6. Erros Comuns e Como Evitá-los
· Perfurações:
· Do Assoalho da Câmara Pulpar: Causa mais comum por excesso de penetração ou inclinação incorreta da broca. Evitar: Usar brocas de ponta inativa, não forçar a broca após a sensação de "queda", conhecer a anatomia.
· Da Parede Lateral: Ocorre por desgaste excessivo ou inclinação inadequada da broca. Evitar: Seguir os princípios de forma de contorno e acesso retilíneo, não exagerar no desgaste.
· Remoção Incompleta do Teto da Câmara Pulpar: Deixa "overhangs" de dentina que impedem o acesso e a limpeza. Evitar: Movimentos de "dentro para fora" com broca Endo Z, boa iluminação e magnificação.
· Não Localização de Todos os Canais: A falha em encontrar e tratar todos os canais é uma das principais causas de insucesso do tratamento endodôntico. Evitar: Conhecimento aprofundado da anatomia, uso de exploradores, ultrassom, magnificação, e análise cuidadosa da radiografia pré-operatória.
· Acesso Inadequado: Cavidade muito pequena ou com paredes convergentes, que causa deflexão dos instrumentos e dificulta o trabalho. Evitar: Seguir a forma de contorno correta.
· Remoção Excessiva de Estrutura Dental: Fragiliza o dente e aumenta o risco de fratura coronária ou radicular pós-tratamento. Evitar: Conservar a estrutura sadia, remover apenas o necessário.
7. Importância do Selamento Coronário Pós-Abertura
Após a conclusão da abertura coronária e início do tratamento endodôntico, um selamento coronário temporário de qualidade é essencial.
· Prevenção de Recontaminação: Impede a entrada de bactérias e saliva nos canais radiculares.
· Proteção da Estrutura Dental: Protege o dente da fratura antes da restauração definitiva.
· Material Restaurador Provisório: Deve ser resistente, com boa adaptação marginal. Materiais como cimento de ionômero de vidro (CIV) de alta viscosidade ou resina composta são boas opções.
· Restauração Definitiva: O paciente deve ser encaminhado para a restauração definitiva o mais rápido possível após o término do tratamento endodôntico, preferencialmente com cobertura da cúspide (coroa ou onlay), para proteger o dente da fratura.
PONTOS CHAVE PARA REVISÃO:
· A abertura coronária em molares é um procedimento crítico que define o sucesso do tratamento endodôntico.
· O isolamento absoluto é não negociável.

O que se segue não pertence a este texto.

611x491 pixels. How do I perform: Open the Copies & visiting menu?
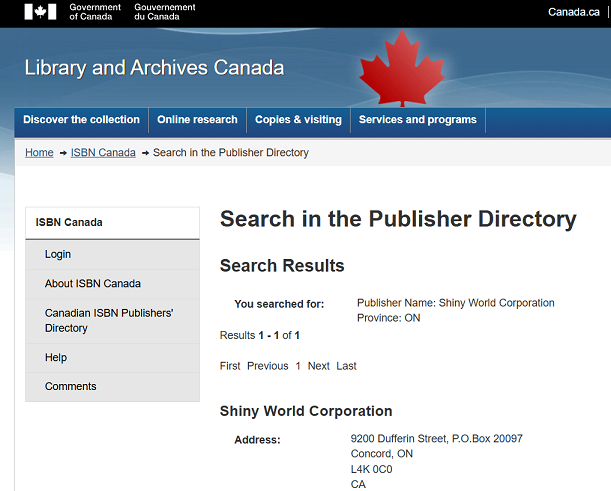pos(298,120)
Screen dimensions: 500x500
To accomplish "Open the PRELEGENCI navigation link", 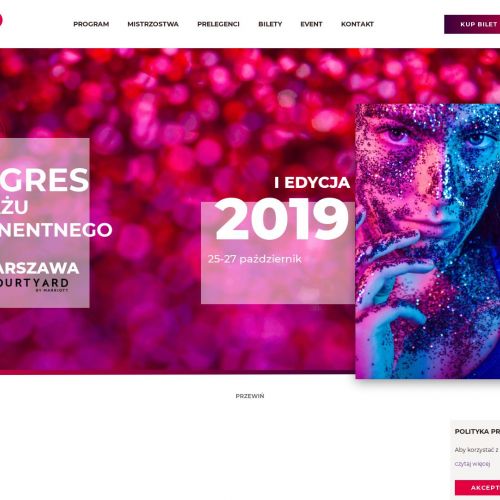I will coord(218,24).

· Conheça profundamente a anatomia dos molares (número, localização e variação dos canais). A radiografia e o explorador endodôntico são seus melhores aliados.
· Priorize o acesso retilíneo a todos os orifícios, removendo completamente o teto da câmara pulpar.
· Utilize brocas de ponta inativa (Endo Z) para evitar perfurações do assoalho.
· Não forçar a localização dos canais. Se encontrar dificuldade, reavalie a radiografia, use magnificação e ultrassom.
· O selamento coronário provisório deve ser de alta qualidade, e a restauração definitiva é fundamental para a longevidade do dente tratado endodonticamente.